Environmental issues in New York State include water, waste disposal, hydraulic fracturing, air quality, and invasive species.

Water
In New York State there are a multitude of water issues. In 2016 there was a harmful algal bloom (HABs). There are a multitude of bodies of water that are being affected by this for example, Chautauqua Lake was reported with (HABs) as well as a high toxin report. In Cattaraugus County the Allegheny Reservoir* was confirmed with algal blooms but no toxins. There are many more than 50 affected by (HABs). In 1984, the "State Acid Deposition Control Act" (SADCA) required the reduction of SO2 emissions from existing sources and further NOx emission controls on new sources in New York State." Issues other causing and or helping the acid rain continue is power plants and automobiles. The environmental impact is eroding the ornamental facades, but it also messes with the sensitivity of an ecosystem like the Adirondack Mountains because the acid rains impacts the adequate soil buffering capacity to counter the acids deposited to it.

New York State's waste disposal management 
There are a multitude of different types of waste that is disposed in York State some of them being household hazardous waste (HHW), construction and demolition debris, industrial/commercial waste, regulated medical waste, waste tires, used oil, and much more. Some of the issues that York State faces is there are so many different kinds of waste that needs to be disposed of and there is not enough room for it to go.
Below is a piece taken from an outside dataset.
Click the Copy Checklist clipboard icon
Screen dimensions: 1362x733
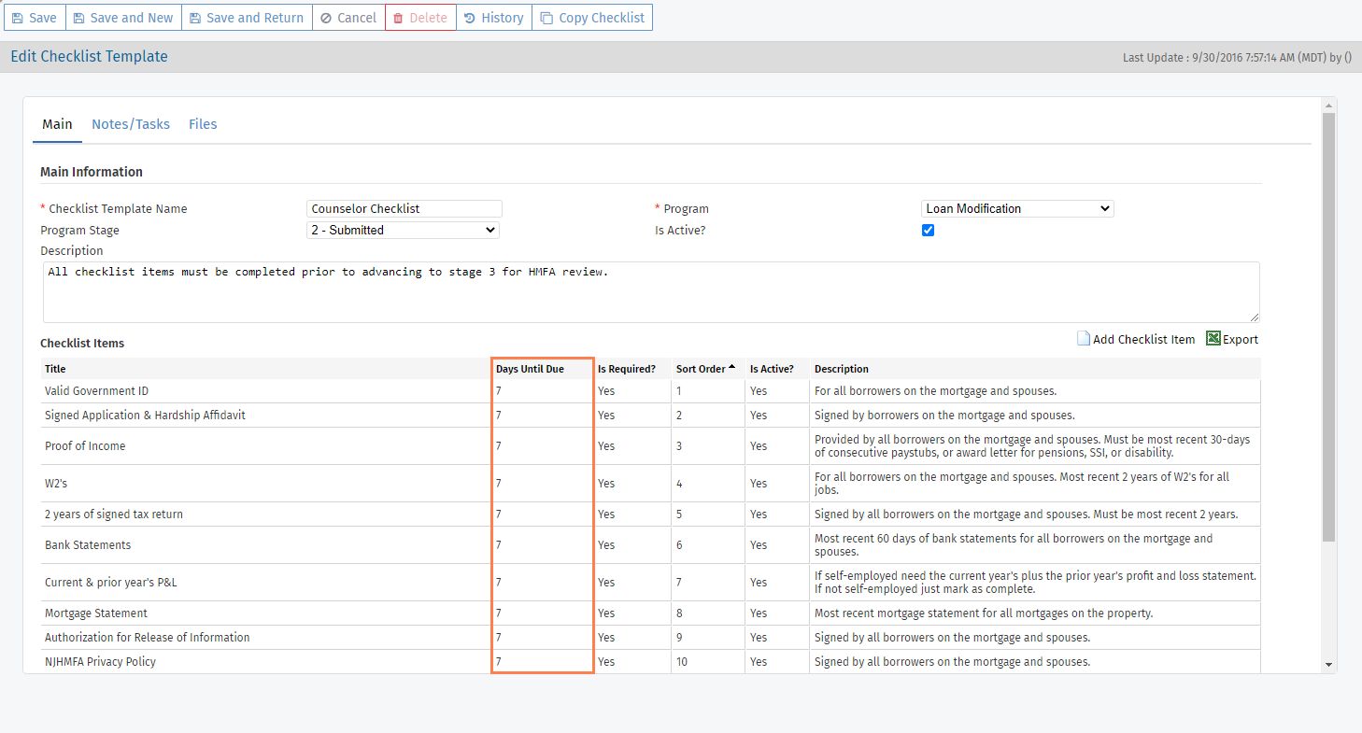[546, 17]
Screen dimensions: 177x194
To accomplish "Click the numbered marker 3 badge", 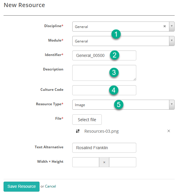I will point(114,73).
High-volume hydraulic fracturing 
High-volume hydraulic fracturing in New York State(NYS) is no longer a problem but was earlier. Problems with this were contamination of drinking water. It polluted the air with tons of natural gas that was pumped from the ground. The drinking water at point was flammable when pedestrians and home owners would light their drinking water on fire. The smell of the gases impacted homeowners health very badly making some sick. But also it took up a lot of space and affected the living lifestyles of those that were near the sites where they pumped. Another impacted was habitat loss due to the large structures.

Air quality 
According to the American Lung Association's report State of the Air 2012, Monroe County received a grade of 'C' for ground-level ozone. That means Monroe County had four orange-alert days. That's up from the 2011 report when we had got an 'F'. Back in 2004, Rochester was ranked 43rd worst metropolitan area for air quality. (Dirty Air, Dirty Power.) And, the last time the EPA measured Monroe County for ground-level ozone in 1997, we received a 'marginal' grade, up from the previous 'non attainment' grade.

Invasive species 

In New York State there are a multitude of different invasive species including the Asian carp, the zebra mussel, emerald ash borer, purple loosestrife, the goby and more. An unfortunate byproduct of world travel and trade is the introduction of unwanted invasive species. Shipping pallets and crates, luggage, the ballast water of boats and even people can unintentionally transport invasive plants, insects and diseases to new areas. Without knowing that they would become problematic, some species have been introduced intentionally for use in landscaping, agriculture and other purposes. Invasive species impact all aspects of life, from recreation to livelihood. Spotted knapweed is an invasive plant that can take over crop fields, limiting crop production and feed for livestock. Hemlock woolly adelgid is an invasive insect that exfoliates and kills hemlock trees, a key species in maintaining important habitat along waterways.